Я понимала, что этот маленький язычок – всего лишь первый образчик того, что предстоит дальше. Если я не решу сойти с тропы, то проведу несколько следующих недель, не видя перед собой ничего, кроме снега.
– Я схожу с тропы на перевале, – сказала я Дугу и Тому, когда мы в тот вечер ужинали. Я весь день шла одна – и это был второй за все время день, в который я прошла больше 24 километров, – но снова нагнала их, когда они ставили лагерь. – Я собираюсь подняться в Сьерра-Сити и там опять встать на маршрут.
– А мы решили идти дальше, – проговорил Дуг.
– Мы говорили об этом и думаем, что тебе следует к нам присоединиться, – добавил Том.

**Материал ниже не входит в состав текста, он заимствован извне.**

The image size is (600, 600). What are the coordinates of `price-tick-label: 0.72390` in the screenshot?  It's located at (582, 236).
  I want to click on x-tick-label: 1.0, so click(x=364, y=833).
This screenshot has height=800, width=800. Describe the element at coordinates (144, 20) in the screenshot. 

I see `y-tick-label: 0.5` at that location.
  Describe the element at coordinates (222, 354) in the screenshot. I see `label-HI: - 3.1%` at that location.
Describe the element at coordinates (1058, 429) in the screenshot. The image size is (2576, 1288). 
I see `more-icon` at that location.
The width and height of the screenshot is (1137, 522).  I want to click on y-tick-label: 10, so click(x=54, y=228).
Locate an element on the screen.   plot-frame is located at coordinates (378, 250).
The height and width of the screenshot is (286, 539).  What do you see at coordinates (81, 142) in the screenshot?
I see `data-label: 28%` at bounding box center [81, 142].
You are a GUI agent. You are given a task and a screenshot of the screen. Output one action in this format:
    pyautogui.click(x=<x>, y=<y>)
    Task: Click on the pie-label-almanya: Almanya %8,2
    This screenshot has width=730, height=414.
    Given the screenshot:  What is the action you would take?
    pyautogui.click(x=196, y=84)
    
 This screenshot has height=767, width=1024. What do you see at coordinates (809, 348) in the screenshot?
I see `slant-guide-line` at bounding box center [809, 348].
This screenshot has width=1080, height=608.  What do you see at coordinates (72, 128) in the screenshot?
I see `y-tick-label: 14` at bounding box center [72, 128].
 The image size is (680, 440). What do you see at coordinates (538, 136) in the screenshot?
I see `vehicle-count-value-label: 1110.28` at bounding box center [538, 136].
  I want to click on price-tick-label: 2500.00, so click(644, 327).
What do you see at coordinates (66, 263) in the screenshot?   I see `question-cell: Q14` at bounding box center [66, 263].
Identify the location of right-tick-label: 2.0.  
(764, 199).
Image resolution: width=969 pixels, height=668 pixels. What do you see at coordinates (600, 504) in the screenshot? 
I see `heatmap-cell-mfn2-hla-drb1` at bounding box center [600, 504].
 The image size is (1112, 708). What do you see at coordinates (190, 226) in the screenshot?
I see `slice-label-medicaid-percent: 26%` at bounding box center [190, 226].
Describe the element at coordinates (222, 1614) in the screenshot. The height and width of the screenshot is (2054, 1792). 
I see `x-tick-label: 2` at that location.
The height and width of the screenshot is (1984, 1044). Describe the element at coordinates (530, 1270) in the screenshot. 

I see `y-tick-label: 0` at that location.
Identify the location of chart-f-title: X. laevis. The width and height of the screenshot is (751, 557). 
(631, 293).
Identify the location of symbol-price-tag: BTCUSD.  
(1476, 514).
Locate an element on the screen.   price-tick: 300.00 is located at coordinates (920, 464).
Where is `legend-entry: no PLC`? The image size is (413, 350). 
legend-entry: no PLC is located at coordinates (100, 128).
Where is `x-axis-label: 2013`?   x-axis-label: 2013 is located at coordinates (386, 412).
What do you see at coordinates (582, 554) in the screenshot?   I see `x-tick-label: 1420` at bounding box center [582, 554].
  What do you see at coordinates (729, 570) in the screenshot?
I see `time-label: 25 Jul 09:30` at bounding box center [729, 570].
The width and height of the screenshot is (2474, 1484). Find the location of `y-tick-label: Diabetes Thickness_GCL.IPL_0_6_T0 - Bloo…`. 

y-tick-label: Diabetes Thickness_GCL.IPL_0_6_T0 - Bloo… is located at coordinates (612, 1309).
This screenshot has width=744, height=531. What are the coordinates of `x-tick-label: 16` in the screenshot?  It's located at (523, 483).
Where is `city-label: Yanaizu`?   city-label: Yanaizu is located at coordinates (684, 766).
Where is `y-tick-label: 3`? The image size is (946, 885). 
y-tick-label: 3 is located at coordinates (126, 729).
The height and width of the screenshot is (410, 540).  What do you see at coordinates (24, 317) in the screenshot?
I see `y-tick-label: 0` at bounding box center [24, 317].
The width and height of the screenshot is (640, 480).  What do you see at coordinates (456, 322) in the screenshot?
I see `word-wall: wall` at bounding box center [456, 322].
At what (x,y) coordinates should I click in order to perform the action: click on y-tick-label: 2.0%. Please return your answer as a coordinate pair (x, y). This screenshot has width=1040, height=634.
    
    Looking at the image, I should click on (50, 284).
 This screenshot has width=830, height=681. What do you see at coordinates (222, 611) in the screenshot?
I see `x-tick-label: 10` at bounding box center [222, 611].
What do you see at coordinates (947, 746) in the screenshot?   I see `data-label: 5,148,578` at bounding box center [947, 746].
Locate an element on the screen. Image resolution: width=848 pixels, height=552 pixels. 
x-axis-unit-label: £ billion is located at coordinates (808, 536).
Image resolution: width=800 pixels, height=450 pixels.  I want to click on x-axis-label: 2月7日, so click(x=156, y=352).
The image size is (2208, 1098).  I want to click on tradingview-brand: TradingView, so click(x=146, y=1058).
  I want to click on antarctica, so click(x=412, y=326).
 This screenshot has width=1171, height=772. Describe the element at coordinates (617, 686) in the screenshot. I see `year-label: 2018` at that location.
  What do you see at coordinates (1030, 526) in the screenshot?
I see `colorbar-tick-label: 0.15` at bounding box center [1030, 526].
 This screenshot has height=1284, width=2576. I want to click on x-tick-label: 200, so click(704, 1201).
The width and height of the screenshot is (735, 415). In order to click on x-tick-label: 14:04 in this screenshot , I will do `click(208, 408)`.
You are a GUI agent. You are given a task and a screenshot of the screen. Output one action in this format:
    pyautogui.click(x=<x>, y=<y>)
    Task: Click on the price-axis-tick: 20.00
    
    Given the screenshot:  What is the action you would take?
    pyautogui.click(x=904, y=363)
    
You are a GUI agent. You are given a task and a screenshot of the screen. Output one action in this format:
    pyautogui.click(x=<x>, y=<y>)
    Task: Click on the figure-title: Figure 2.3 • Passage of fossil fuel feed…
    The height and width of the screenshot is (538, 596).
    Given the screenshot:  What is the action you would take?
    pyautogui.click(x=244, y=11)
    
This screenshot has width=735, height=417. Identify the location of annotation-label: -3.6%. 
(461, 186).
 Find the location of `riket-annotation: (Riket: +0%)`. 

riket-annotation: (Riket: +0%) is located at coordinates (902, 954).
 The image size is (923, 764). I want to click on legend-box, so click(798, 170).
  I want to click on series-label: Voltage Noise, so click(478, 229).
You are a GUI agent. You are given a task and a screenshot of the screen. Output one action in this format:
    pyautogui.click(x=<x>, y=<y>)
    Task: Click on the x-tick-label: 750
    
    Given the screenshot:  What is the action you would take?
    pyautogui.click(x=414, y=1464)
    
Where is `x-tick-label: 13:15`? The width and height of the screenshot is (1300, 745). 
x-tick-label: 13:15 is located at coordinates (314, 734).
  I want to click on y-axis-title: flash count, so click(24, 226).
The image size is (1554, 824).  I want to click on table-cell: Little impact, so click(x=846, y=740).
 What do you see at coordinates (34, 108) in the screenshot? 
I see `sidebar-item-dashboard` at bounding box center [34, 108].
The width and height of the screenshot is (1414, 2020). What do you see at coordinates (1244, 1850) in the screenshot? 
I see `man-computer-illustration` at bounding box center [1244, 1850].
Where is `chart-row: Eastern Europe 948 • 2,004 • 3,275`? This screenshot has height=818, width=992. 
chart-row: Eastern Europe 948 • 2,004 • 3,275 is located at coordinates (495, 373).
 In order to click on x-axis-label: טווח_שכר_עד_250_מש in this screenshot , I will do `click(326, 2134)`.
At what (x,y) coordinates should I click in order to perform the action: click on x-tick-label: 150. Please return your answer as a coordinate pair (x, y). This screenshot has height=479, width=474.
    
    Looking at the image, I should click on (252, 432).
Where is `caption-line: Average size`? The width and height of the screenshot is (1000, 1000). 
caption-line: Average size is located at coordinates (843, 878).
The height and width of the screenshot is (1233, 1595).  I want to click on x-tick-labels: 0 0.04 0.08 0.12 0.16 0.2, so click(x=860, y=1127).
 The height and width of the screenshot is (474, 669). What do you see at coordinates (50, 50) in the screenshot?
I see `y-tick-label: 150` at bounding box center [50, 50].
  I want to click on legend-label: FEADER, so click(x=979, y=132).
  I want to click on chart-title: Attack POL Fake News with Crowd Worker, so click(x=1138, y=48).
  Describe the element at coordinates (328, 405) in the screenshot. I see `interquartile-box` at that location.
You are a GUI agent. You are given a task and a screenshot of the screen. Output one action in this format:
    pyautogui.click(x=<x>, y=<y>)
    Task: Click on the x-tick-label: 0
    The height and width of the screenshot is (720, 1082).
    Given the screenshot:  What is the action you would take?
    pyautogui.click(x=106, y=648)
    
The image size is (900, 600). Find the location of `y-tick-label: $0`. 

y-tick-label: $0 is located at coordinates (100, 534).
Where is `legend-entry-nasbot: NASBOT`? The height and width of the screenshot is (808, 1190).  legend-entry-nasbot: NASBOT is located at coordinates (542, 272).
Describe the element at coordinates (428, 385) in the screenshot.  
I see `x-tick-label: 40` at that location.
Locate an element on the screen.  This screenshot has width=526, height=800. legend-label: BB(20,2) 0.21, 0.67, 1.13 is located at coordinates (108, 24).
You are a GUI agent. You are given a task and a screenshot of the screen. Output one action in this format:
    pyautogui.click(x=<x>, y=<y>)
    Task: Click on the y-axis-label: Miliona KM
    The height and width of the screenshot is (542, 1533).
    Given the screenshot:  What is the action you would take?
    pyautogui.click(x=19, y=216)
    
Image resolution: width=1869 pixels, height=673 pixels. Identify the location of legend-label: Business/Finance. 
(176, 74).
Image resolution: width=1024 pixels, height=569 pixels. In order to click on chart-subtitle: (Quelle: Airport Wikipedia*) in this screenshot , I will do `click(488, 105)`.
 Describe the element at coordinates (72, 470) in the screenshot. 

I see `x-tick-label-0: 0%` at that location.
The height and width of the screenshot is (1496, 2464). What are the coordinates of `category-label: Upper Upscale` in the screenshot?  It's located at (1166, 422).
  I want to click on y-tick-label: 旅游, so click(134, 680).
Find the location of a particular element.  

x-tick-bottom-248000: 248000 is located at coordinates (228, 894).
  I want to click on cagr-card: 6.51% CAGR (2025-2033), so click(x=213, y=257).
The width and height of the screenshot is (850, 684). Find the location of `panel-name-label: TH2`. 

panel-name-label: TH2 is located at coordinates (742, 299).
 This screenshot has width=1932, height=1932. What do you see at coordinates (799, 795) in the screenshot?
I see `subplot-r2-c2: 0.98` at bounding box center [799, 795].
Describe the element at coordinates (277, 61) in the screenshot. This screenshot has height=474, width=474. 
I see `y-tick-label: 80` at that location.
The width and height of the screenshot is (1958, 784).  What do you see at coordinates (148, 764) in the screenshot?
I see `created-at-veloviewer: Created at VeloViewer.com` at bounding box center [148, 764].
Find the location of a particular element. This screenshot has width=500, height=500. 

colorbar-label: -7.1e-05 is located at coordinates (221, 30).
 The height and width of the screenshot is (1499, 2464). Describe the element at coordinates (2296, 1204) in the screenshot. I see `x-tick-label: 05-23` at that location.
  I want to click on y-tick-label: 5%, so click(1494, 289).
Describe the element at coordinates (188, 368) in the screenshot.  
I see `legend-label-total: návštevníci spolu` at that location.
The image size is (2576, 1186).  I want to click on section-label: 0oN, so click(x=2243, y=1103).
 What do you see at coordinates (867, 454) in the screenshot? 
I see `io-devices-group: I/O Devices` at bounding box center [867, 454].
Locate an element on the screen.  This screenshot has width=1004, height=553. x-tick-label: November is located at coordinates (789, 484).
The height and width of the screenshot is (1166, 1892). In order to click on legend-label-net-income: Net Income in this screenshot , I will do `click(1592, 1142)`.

– Присоединиться к вам? – переспросила я, выглядывая из туннеля своего темного флисового капюшона. Я натянула на себя всю одежду, которая у меня была; температура упала почти до нуля. Со всех сторон нас окружали островки снега, залегшие в тех местах под деревьями, где кроны заслоняли их от солнца.
– Тебе небезопасно идти одной, – сказал Дуг.
– Ни для кого из нас небезопасно идти в одиночку, – вставил Том.
– Но идти по снегу небезопасно ни для одного из нас. Ни вместе, ни в одиночку, – возразила я.
– Мы хотим попробовать, – сказал Том.
– Спасибо, – проговорила я, – тронута вашим предложением, но не могу.
– Почему это ты не можешь? – спросил Дуг.
– Потому что в этом весь смысл моего похода: я здесь для того, чтобы сделать это в одиночку.
Я была здесь не для того, чтобы не говорить «я не боюсь» всякий раз, как послышится треск ветки в темноте. Я была здесь для того, чтобы переиграть этот страх.
После этого мы некоторое время ели и молчали, каждый из нас держал в ладонях теплый котелок, полный риса, фасоли или лапши. Из-за произнесенного «нет» меня охватила печаль. Не только потому, что это значило, что я не попаду в Высокую Сьерру. Но еще и потому, что, сколько бы я ни твердила, что хочу совершить этот поход одна, их компания меня утешала. Быть недалеко от Тома и Дуга ночью означало, что мне не нужно будет повторять себе «я не боюсь» всякий раз, как послышится треск ветки в темноте или ветер начнет трясти палатку настолько яростно, что кажется, будто вот-вот случится что-то плохое. Но я была здесь не для того, чтобы не говорить «я не боюсь». Я была здесь для того, чтобы переиграть этот страх. Чтобы переиграть, в сущности, все то, что я сделала с собой, и то, что сделали со мной. И я не могла добиться этого, объединившись с кем-то другим.
После ужина я залегла в свою палатку с рассказами Флэннери О’Коннор, поставив книгу себе на грудь, слишком утомленная, чтобы держать ее на весу. Дело было не только в том, что я замерзла и устала от дневного перехода: на этой высоте еще и воздух стал разреженнее. Я не могла просто так заснуть. В состоянии, напоминавшем реакцию бегства, я размышляла, каково это – пропустить Высокую Сьерру. Это разрушало практически все. Все планы, которые я строила. Весь путь, который я разметила себе на лето, вплоть до каждой коробки с припасами и едой. А теперь я совершу лягушачий прыжок в более чем 700 километров по маршруту, который намеревалась пройти. Я доберусь до Эшленда в начале августа, а не в середине сентября.